• **BRIEF**
Extract the line that contains "Instruction: View ETERNAL13's profile avatar" and every line after it to the end of the records below, exactly as written and nothing else.

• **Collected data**
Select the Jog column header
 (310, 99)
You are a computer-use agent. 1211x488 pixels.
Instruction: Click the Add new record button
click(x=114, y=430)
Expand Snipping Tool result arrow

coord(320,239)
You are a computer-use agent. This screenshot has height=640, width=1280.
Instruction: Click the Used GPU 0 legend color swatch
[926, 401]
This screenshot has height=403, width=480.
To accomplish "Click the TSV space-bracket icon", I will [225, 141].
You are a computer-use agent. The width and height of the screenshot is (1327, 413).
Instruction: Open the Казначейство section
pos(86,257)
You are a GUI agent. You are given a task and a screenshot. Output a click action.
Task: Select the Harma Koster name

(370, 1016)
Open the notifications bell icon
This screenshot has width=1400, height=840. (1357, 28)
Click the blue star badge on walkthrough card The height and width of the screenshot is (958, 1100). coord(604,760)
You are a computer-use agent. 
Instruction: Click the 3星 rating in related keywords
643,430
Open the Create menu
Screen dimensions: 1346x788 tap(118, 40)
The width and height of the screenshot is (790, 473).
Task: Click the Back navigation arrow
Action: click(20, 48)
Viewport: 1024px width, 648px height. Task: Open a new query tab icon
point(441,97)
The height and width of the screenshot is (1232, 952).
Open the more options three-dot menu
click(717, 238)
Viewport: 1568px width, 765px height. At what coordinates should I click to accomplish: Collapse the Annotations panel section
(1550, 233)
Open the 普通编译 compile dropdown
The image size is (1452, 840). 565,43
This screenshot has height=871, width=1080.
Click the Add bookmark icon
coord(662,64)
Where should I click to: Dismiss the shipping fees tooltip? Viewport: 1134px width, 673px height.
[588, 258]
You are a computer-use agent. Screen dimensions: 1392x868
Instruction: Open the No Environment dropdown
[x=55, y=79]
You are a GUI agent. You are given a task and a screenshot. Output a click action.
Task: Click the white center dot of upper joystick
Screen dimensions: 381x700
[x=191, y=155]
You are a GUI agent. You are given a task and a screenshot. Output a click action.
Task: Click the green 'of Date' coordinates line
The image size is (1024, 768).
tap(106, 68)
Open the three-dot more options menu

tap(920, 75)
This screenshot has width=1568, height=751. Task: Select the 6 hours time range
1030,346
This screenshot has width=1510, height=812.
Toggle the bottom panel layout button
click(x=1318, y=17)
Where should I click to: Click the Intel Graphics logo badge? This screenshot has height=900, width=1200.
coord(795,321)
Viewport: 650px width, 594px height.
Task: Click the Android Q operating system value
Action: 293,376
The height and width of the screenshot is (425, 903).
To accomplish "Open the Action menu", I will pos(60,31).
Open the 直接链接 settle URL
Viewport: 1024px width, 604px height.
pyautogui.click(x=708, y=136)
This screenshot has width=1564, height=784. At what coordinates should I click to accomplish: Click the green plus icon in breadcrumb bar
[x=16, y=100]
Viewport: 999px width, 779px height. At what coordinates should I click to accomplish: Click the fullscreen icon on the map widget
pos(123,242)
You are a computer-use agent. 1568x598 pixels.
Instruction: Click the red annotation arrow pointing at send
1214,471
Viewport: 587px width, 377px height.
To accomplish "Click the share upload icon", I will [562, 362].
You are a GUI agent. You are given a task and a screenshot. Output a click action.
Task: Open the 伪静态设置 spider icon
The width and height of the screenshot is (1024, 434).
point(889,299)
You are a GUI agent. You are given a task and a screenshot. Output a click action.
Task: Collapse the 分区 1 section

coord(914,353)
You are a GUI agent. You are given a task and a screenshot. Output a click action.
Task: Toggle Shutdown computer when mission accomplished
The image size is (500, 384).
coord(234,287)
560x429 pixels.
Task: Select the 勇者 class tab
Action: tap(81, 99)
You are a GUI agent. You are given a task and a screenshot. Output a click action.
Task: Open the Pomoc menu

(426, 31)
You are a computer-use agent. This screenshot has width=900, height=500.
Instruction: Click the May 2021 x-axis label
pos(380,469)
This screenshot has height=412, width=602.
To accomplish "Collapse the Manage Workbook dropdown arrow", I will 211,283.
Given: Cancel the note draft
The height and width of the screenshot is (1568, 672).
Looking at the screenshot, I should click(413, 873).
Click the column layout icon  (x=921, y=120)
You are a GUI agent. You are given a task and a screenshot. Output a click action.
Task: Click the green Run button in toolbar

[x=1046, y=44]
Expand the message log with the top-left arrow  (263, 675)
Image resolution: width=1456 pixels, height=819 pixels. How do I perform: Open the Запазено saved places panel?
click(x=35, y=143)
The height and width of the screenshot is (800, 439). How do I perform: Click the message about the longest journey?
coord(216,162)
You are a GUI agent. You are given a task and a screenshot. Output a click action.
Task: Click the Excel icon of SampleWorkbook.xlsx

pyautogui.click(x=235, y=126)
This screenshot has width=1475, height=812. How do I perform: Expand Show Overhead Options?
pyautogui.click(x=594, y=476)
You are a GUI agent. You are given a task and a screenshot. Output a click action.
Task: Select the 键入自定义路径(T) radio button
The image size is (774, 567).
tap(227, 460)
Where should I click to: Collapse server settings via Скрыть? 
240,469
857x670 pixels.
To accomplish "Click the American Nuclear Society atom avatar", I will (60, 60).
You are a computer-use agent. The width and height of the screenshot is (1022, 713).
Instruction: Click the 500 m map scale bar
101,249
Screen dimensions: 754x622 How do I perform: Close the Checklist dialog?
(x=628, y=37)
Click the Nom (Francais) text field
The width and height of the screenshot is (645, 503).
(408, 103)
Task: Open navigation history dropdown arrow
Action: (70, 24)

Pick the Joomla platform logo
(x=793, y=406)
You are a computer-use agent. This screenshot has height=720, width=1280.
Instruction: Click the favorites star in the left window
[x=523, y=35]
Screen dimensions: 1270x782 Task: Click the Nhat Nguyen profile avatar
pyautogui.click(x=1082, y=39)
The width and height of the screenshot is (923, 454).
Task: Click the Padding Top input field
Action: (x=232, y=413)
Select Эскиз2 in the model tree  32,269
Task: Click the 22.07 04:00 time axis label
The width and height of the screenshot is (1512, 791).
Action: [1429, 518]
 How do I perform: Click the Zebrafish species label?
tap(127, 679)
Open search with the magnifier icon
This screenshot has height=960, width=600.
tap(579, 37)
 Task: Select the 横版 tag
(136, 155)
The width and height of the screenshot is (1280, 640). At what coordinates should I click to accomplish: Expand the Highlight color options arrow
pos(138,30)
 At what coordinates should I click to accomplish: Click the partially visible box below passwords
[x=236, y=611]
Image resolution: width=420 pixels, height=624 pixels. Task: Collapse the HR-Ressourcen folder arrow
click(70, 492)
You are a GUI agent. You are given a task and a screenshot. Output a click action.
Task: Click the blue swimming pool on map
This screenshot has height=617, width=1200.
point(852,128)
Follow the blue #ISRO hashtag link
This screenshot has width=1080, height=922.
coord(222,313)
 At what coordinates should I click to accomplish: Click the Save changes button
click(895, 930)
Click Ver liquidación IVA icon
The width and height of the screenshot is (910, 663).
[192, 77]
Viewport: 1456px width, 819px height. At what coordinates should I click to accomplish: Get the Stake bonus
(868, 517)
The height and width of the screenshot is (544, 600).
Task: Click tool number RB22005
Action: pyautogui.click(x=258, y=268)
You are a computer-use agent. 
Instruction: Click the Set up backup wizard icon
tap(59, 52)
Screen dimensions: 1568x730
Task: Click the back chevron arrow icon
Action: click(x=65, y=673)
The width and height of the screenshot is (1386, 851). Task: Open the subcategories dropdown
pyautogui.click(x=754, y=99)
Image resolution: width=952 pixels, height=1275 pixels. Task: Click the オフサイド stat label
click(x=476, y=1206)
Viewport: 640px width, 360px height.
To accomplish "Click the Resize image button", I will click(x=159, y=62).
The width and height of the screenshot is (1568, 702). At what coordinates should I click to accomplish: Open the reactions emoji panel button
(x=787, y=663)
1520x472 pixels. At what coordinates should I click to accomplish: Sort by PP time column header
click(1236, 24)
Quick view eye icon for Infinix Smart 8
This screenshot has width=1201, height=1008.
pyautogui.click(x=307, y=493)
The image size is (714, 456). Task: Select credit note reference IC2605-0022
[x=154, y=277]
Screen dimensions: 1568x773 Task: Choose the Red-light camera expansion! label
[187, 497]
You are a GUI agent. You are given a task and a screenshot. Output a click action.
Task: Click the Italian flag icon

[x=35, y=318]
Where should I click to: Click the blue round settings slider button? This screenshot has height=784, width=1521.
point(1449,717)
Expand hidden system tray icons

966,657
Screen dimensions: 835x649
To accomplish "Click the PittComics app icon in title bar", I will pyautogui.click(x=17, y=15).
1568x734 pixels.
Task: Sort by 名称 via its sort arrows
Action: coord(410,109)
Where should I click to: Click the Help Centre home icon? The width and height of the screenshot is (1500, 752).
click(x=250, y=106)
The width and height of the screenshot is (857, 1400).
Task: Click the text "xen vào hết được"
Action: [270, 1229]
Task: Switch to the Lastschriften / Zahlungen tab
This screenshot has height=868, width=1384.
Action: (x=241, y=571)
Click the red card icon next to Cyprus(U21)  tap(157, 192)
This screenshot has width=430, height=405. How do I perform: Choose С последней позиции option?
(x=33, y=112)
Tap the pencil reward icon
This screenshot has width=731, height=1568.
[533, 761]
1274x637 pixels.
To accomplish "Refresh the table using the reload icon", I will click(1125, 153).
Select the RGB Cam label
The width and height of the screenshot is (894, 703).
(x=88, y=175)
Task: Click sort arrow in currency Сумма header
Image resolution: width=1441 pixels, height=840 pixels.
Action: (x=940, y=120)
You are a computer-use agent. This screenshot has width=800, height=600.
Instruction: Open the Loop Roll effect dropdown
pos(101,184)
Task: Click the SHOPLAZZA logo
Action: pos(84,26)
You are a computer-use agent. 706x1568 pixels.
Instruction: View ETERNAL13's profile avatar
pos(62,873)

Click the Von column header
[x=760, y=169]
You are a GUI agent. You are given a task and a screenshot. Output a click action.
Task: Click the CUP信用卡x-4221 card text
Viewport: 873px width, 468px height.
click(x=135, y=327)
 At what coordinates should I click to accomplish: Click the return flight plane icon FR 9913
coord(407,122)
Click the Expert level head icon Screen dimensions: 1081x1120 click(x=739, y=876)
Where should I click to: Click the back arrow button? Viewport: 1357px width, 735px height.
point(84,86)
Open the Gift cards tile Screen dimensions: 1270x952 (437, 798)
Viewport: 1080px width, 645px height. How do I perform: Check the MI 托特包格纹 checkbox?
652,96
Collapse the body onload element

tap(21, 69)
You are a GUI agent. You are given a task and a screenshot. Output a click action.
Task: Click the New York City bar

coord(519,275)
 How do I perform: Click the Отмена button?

• **SOLUTION TO THE EXERCISE**
Instruction: View ETERNAL13's profile avatar
pos(62,873)

Click the Von column header
[x=760, y=169]
You are a GUI agent. You are given a task and a screenshot. Output a click action.
Task: Click the CUP信用卡x-4221 card text
Viewport: 873px width, 468px height.
click(x=135, y=327)
 At what coordinates should I click to accomplish: Click the return flight plane icon FR 9913
coord(407,122)
Click the Expert level head icon Screen dimensions: 1081x1120 click(x=739, y=876)
Where should I click to: Click the back arrow button? Viewport: 1357px width, 735px height.
point(84,86)
Open the Gift cards tile Screen dimensions: 1270x952 (437, 798)
Viewport: 1080px width, 645px height. How do I perform: Check the MI 托特包格纹 checkbox?
652,96
Collapse the body onload element

tap(21, 69)
You are a GUI agent. You are given a task and a screenshot. Output a click action.
Task: Click the New York City bar

coord(519,275)
 How do I perform: Click the Отмена button?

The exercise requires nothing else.